## WHAT IS BEING ASKED
Among the entries below, the lines from the one with "Where should I click to: Expand the Beskrivelse" up to and including the one with "Click the slice" are to be restated exactly, without pictures.

## SOURCE DATA
━━━━━━

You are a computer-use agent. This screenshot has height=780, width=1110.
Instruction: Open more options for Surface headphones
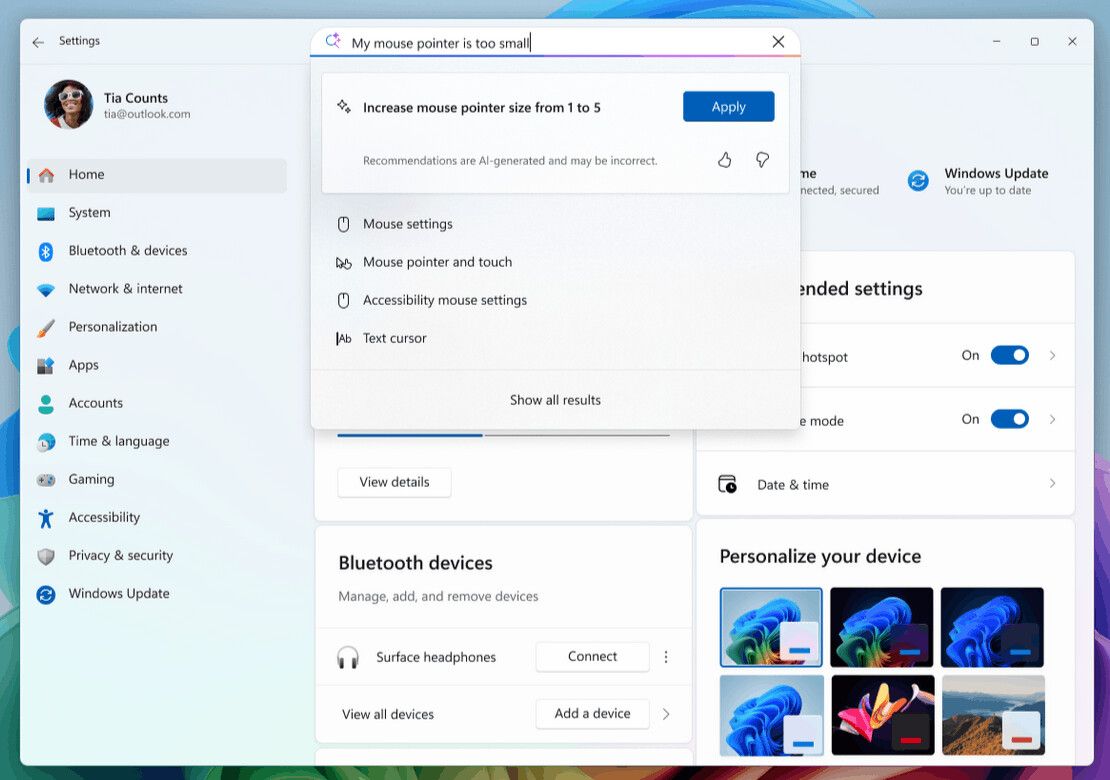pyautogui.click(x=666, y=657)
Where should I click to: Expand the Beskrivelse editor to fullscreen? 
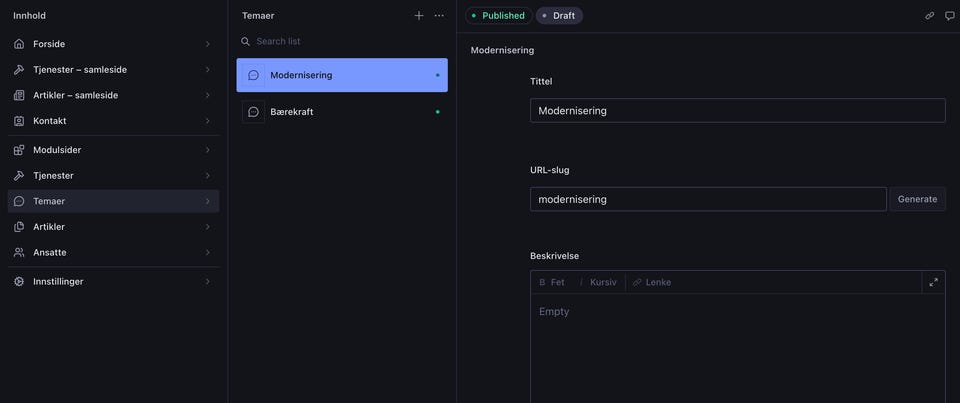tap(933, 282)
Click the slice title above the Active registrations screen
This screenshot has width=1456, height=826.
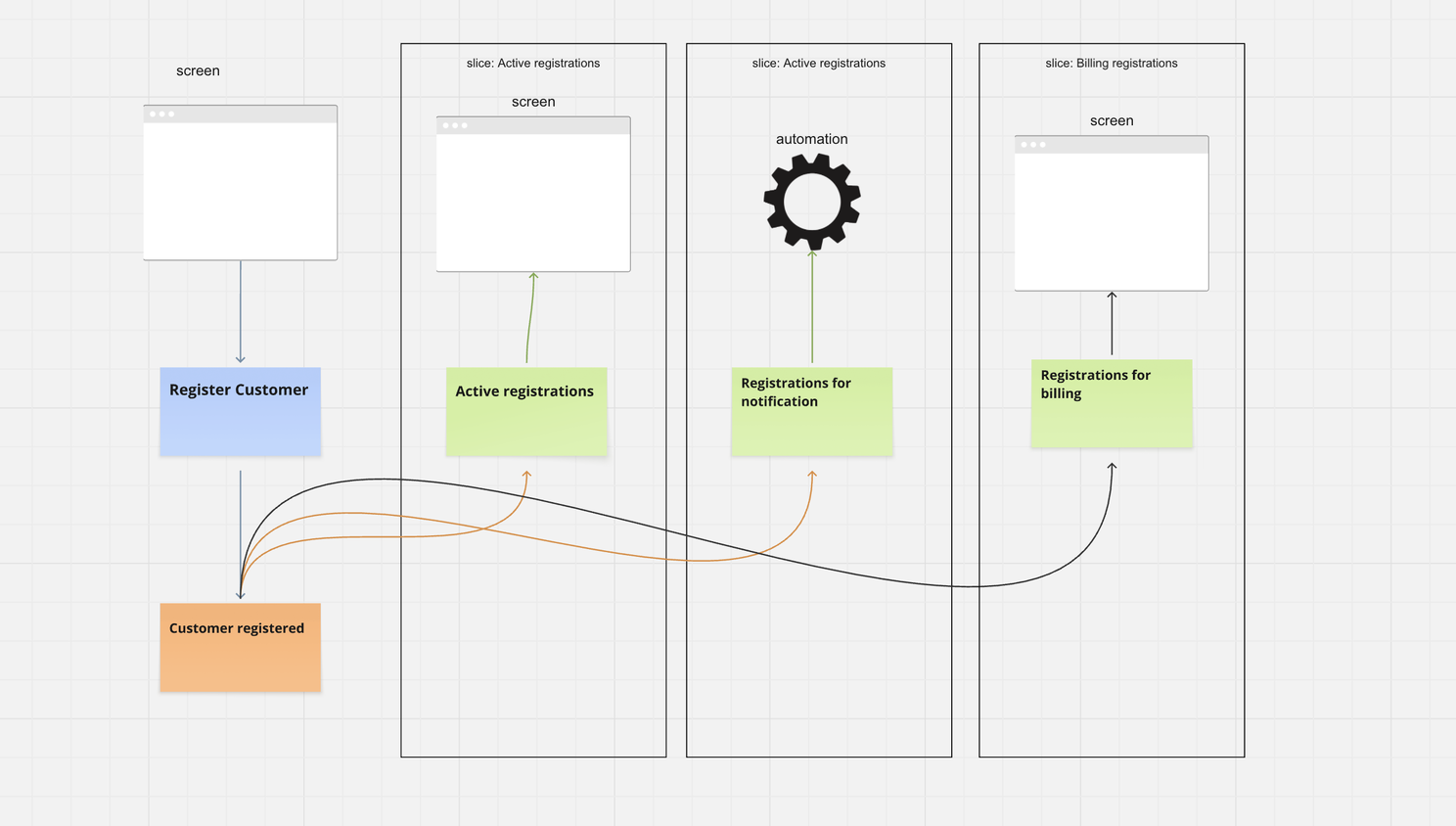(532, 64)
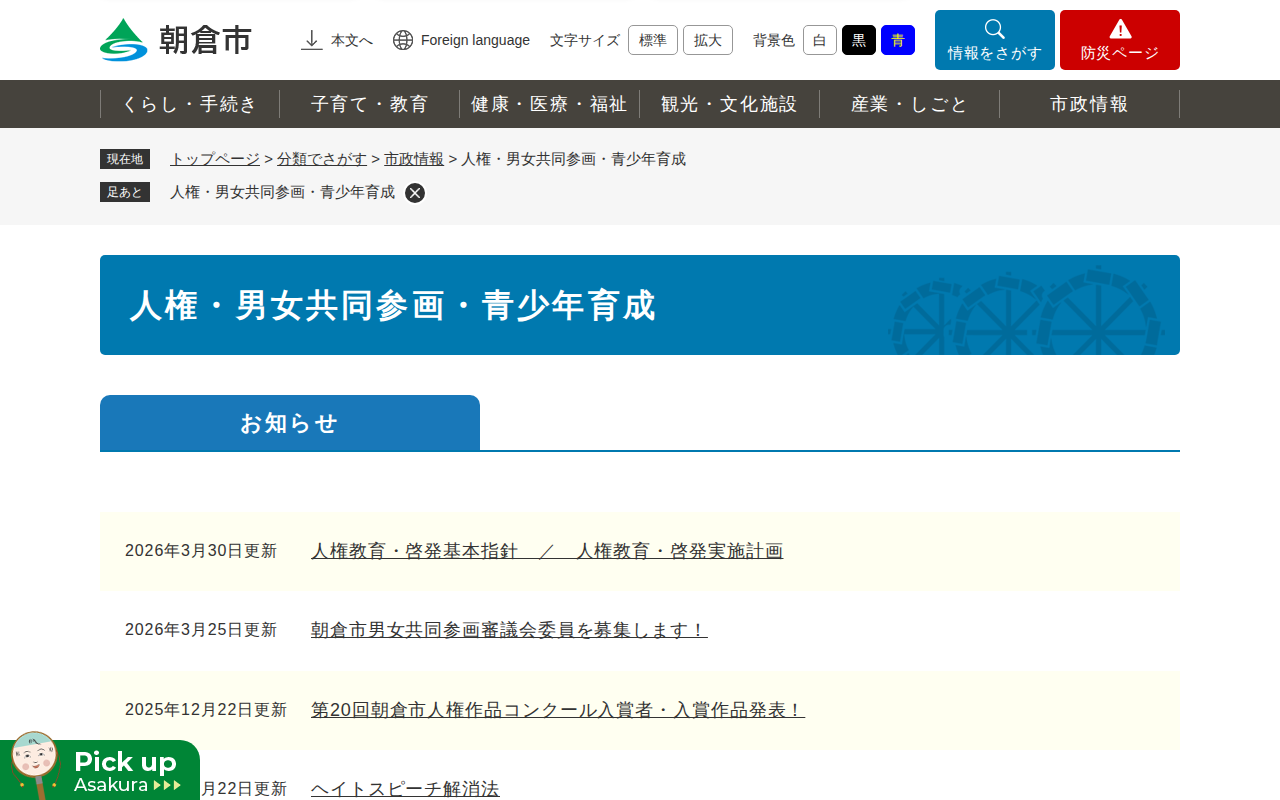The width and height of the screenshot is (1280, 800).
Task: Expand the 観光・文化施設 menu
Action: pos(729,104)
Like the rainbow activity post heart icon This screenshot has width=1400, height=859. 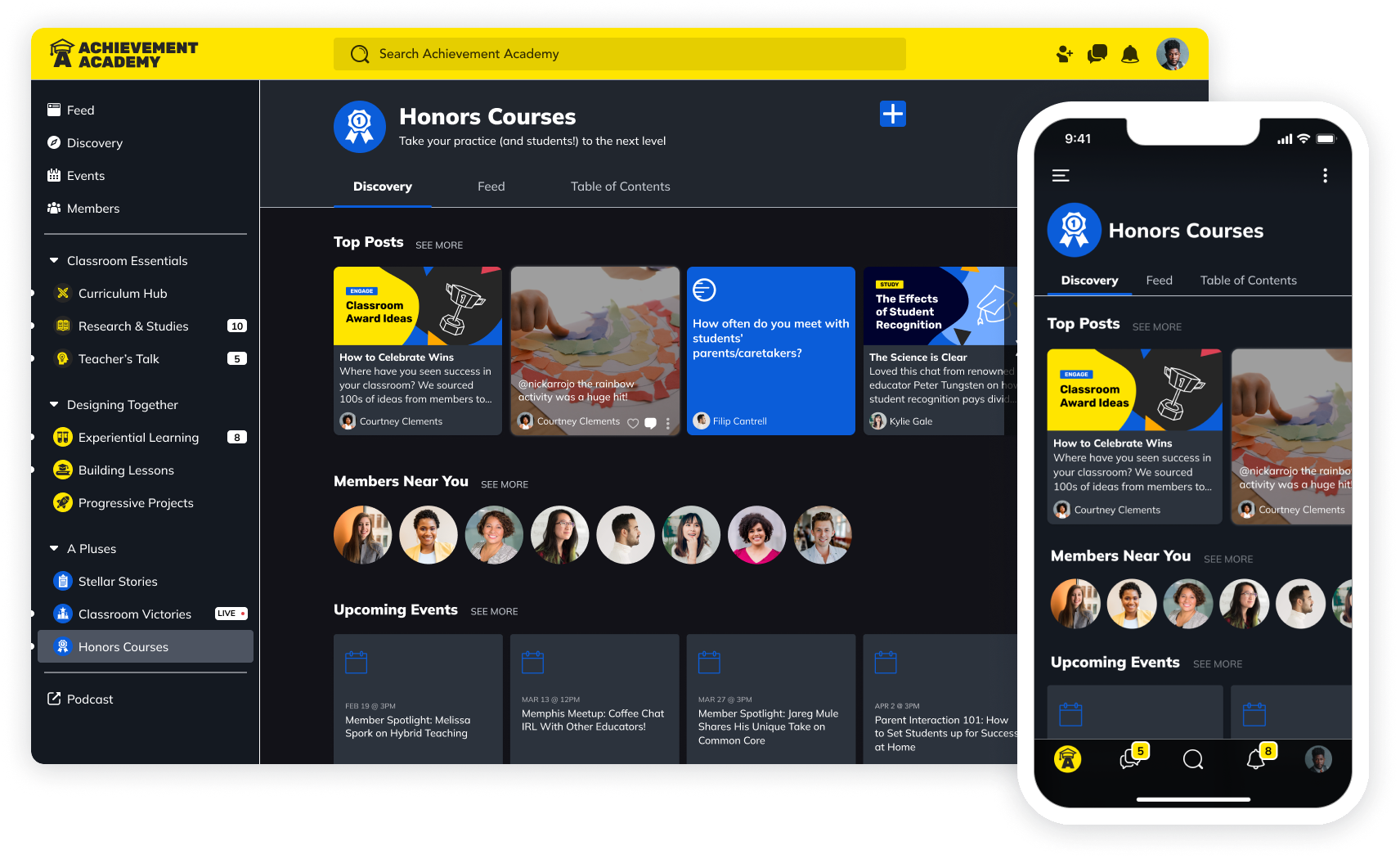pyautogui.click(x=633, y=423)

━━━━━━

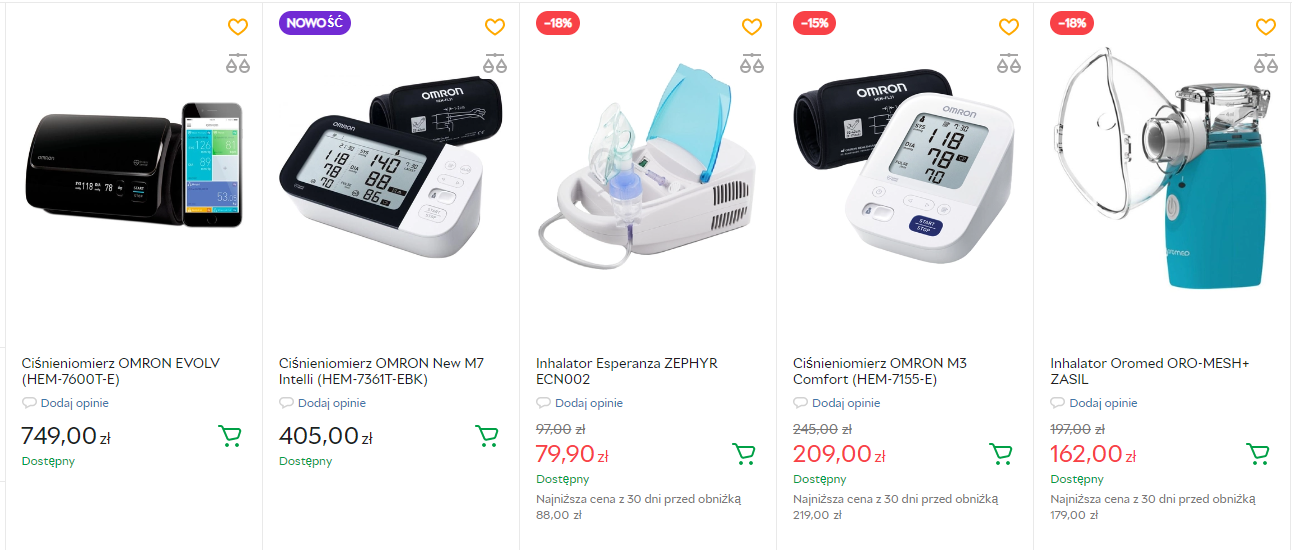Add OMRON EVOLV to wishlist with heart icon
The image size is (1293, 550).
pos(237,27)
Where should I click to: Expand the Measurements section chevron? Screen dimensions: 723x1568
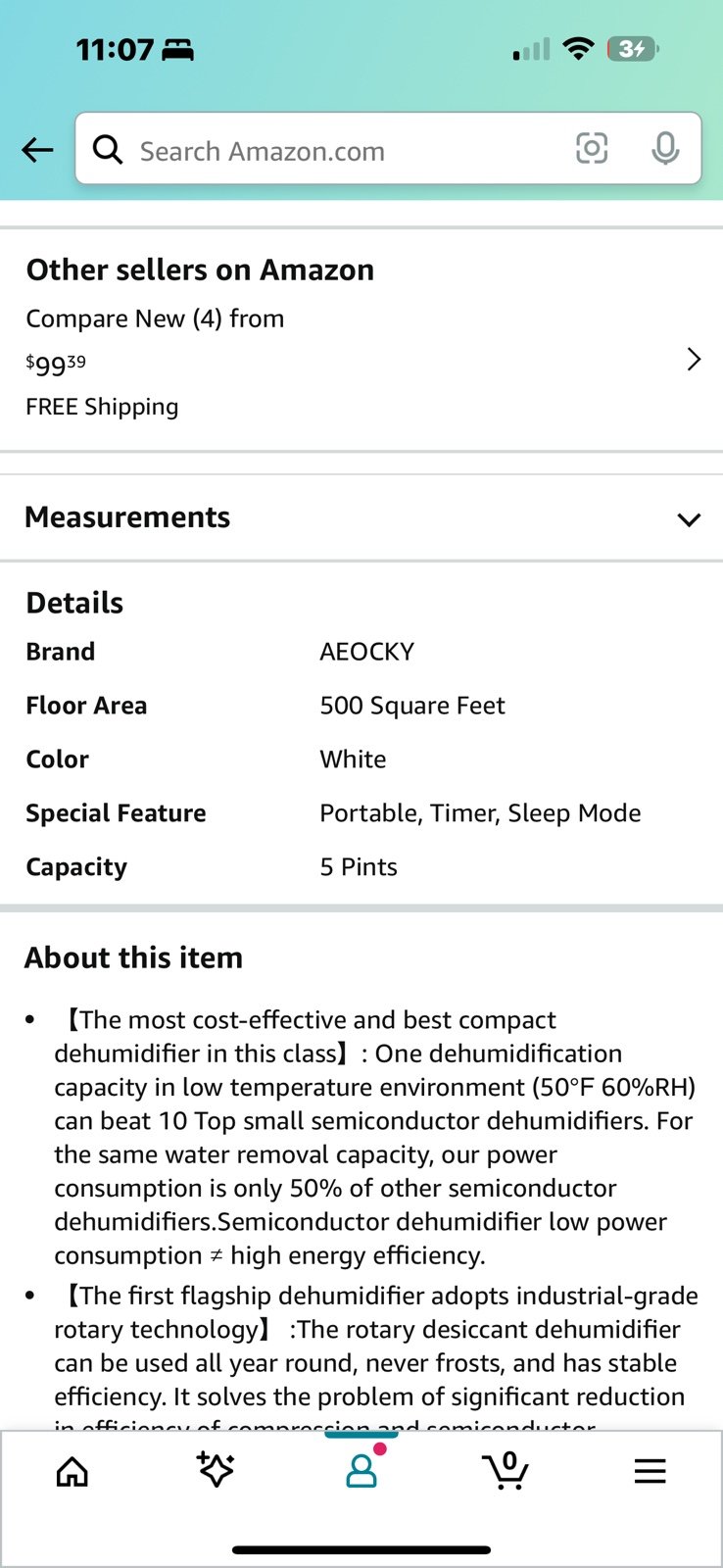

━━━━━━

## RESPONSE TO THE TASK
Where should I click to: Expand the Beskrivelse editor to fullscreen? 
tap(933, 282)
Click the slice title above the Active registrations screen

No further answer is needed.